- Exercise requirements: Exactly the lines from the one containing "Where should I" through the end of the records must be reproduced; leave out all pictures.

___ Data listing

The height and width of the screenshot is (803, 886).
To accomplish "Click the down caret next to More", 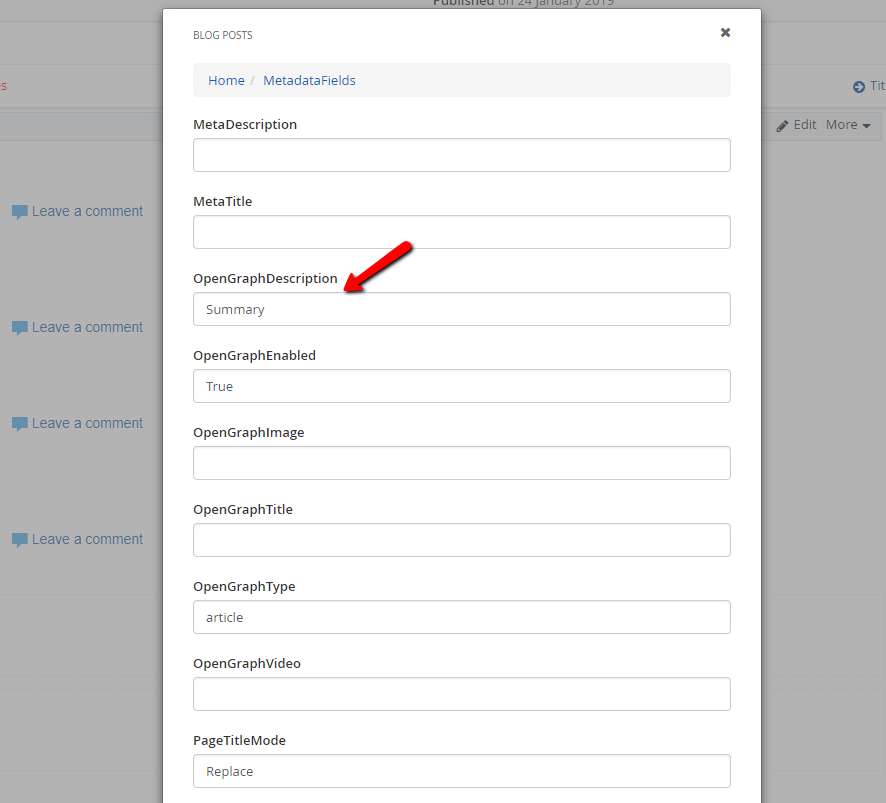I will pyautogui.click(x=867, y=125).
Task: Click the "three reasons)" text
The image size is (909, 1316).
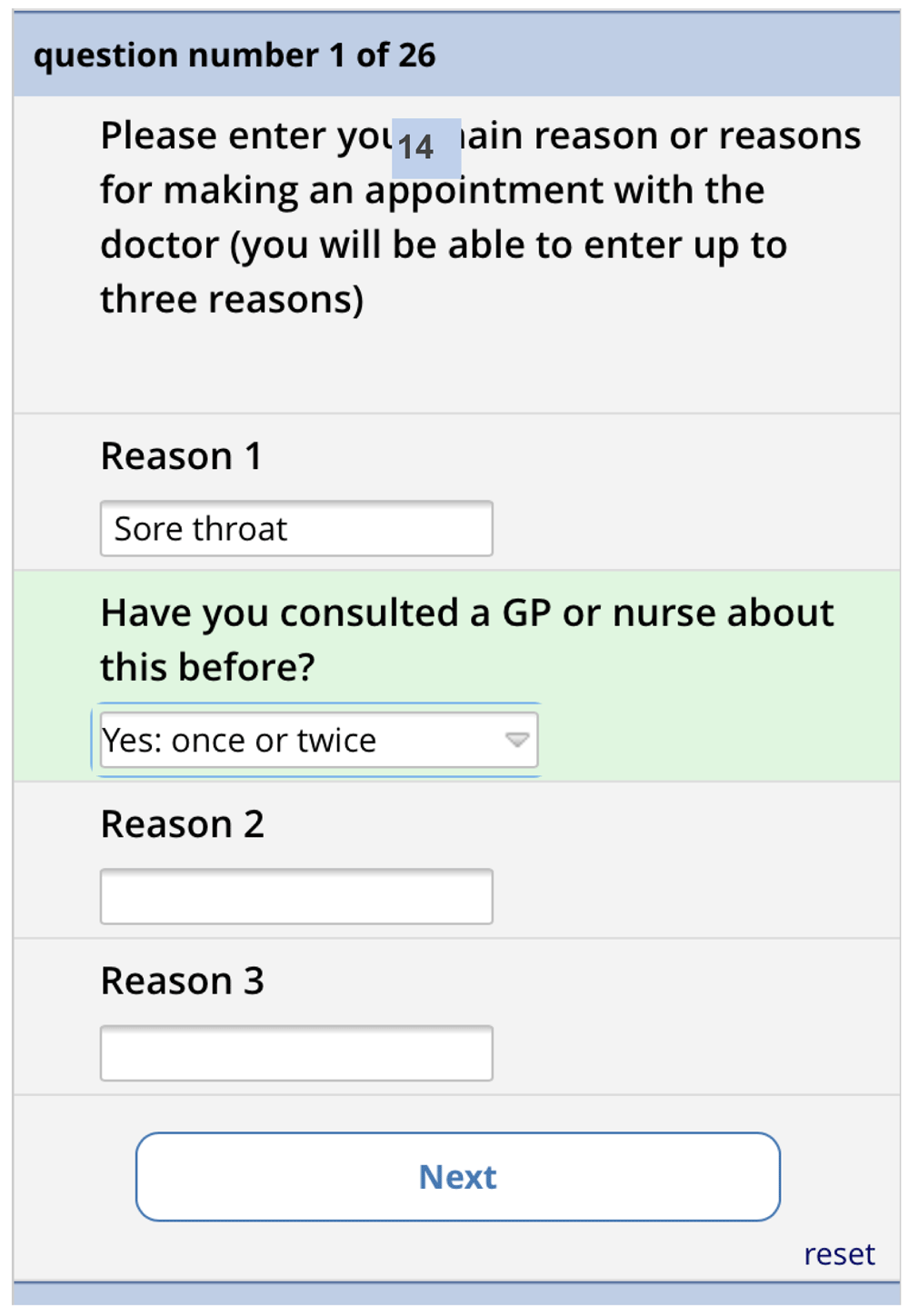Action: pos(232,300)
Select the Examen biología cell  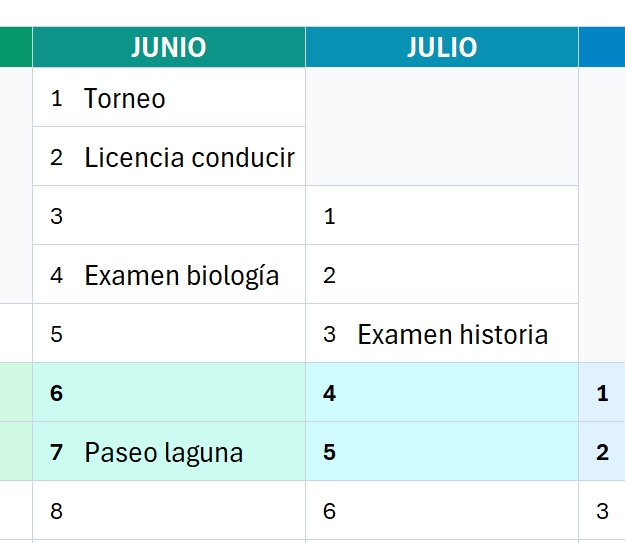tap(168, 275)

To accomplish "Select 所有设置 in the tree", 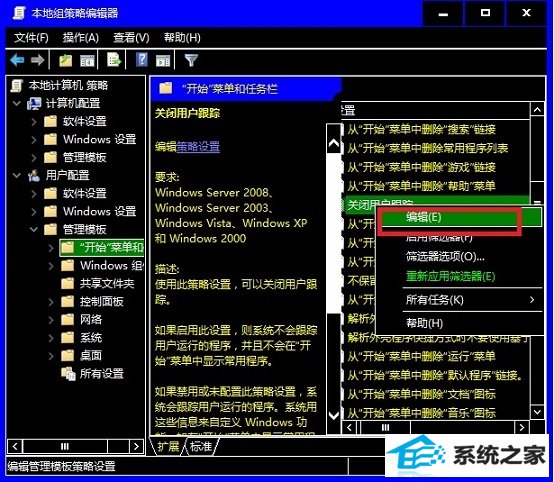I will click(x=101, y=374).
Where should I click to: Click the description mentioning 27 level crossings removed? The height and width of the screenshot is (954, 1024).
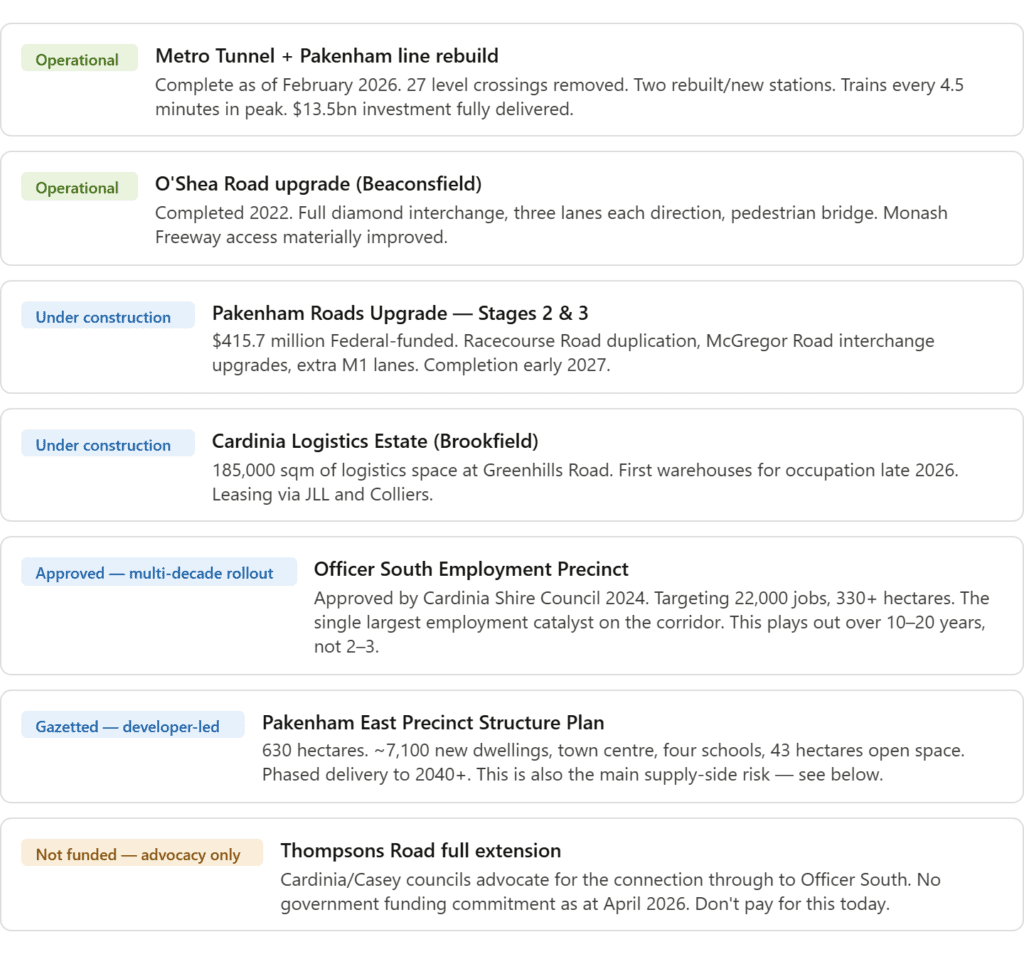(x=559, y=97)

______

- Solution to this problem:
Where should I click to: Click the description mentioning 27 level crossings removed? The height and width of the screenshot is (954, 1024).
(x=559, y=97)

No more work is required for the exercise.